→ **What is being asked**: Up to and including the line with "1366x768 pixels.", copy the records below exactly from their first line.

→ **Excerpted data**:
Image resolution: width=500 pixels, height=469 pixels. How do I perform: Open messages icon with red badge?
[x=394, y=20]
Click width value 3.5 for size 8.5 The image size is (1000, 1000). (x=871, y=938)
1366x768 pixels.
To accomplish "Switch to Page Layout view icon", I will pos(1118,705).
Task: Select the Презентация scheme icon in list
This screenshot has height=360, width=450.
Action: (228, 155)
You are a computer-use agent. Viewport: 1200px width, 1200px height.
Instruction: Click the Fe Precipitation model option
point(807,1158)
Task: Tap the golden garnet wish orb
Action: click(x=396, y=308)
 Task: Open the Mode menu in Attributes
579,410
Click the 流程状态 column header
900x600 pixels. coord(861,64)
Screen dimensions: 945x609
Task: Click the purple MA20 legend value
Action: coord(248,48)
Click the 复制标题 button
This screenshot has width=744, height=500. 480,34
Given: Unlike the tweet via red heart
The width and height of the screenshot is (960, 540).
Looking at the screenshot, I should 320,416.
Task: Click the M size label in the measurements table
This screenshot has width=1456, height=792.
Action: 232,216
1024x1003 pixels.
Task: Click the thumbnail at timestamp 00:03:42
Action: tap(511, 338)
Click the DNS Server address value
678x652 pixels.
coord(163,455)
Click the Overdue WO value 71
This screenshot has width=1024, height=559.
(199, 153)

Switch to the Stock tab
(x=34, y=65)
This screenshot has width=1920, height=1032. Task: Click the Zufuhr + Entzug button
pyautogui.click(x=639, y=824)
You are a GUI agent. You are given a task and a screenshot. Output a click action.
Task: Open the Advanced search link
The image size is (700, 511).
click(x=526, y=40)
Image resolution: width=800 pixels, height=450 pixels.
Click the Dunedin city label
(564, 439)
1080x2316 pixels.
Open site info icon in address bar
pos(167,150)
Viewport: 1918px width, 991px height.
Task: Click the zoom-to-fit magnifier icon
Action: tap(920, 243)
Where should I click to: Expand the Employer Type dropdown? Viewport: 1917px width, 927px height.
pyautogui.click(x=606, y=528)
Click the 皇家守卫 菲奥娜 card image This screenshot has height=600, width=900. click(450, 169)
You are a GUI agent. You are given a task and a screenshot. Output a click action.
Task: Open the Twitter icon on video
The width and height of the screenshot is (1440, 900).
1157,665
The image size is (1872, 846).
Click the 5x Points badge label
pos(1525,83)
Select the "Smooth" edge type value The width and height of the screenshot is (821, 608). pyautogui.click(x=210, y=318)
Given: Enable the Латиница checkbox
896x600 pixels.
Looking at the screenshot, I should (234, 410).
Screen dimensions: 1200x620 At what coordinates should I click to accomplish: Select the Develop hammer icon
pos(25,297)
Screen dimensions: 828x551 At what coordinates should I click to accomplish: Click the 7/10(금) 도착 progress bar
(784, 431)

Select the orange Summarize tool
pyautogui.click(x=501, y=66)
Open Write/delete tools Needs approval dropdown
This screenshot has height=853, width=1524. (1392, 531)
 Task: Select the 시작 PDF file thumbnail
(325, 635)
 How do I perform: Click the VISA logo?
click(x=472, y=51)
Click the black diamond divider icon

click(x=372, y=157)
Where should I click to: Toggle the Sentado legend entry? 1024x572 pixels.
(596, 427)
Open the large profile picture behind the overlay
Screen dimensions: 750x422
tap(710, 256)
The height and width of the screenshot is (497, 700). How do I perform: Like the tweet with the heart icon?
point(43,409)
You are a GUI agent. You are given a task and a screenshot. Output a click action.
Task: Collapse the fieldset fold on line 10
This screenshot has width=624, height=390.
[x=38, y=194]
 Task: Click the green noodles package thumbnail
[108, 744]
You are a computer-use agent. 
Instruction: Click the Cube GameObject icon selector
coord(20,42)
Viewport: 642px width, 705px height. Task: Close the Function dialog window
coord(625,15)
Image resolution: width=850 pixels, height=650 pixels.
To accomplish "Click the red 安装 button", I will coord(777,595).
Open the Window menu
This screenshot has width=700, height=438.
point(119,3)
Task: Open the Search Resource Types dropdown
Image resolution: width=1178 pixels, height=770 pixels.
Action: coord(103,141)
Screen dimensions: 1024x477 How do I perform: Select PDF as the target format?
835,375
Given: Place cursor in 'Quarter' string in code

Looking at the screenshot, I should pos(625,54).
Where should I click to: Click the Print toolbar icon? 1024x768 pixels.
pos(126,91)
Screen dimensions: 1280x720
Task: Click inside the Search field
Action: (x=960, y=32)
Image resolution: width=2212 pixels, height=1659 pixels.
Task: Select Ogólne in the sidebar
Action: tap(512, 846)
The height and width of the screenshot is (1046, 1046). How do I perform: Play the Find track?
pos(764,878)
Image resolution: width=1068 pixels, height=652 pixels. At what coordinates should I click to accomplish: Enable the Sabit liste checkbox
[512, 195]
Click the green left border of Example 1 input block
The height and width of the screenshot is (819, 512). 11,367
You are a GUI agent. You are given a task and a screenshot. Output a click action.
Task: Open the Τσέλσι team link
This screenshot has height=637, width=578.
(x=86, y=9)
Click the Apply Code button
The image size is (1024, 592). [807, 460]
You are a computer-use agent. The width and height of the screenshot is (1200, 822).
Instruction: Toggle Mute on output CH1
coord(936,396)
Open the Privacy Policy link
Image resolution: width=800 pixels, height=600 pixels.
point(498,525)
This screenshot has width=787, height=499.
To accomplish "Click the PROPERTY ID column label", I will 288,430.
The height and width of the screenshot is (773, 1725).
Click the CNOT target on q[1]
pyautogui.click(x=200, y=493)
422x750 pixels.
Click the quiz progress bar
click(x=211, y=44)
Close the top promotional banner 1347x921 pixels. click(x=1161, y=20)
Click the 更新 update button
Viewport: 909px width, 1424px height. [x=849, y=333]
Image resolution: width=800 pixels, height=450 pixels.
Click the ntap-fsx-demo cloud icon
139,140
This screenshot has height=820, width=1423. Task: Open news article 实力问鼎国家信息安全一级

→ **Task response**:
Image resolution: width=500 pixels, height=469 pixels. How do I perform: Open messages icon with red badge?
[x=394, y=20]
Click width value 3.5 for size 8.5 The image size is (1000, 1000). (x=871, y=938)
1366x768 pixels.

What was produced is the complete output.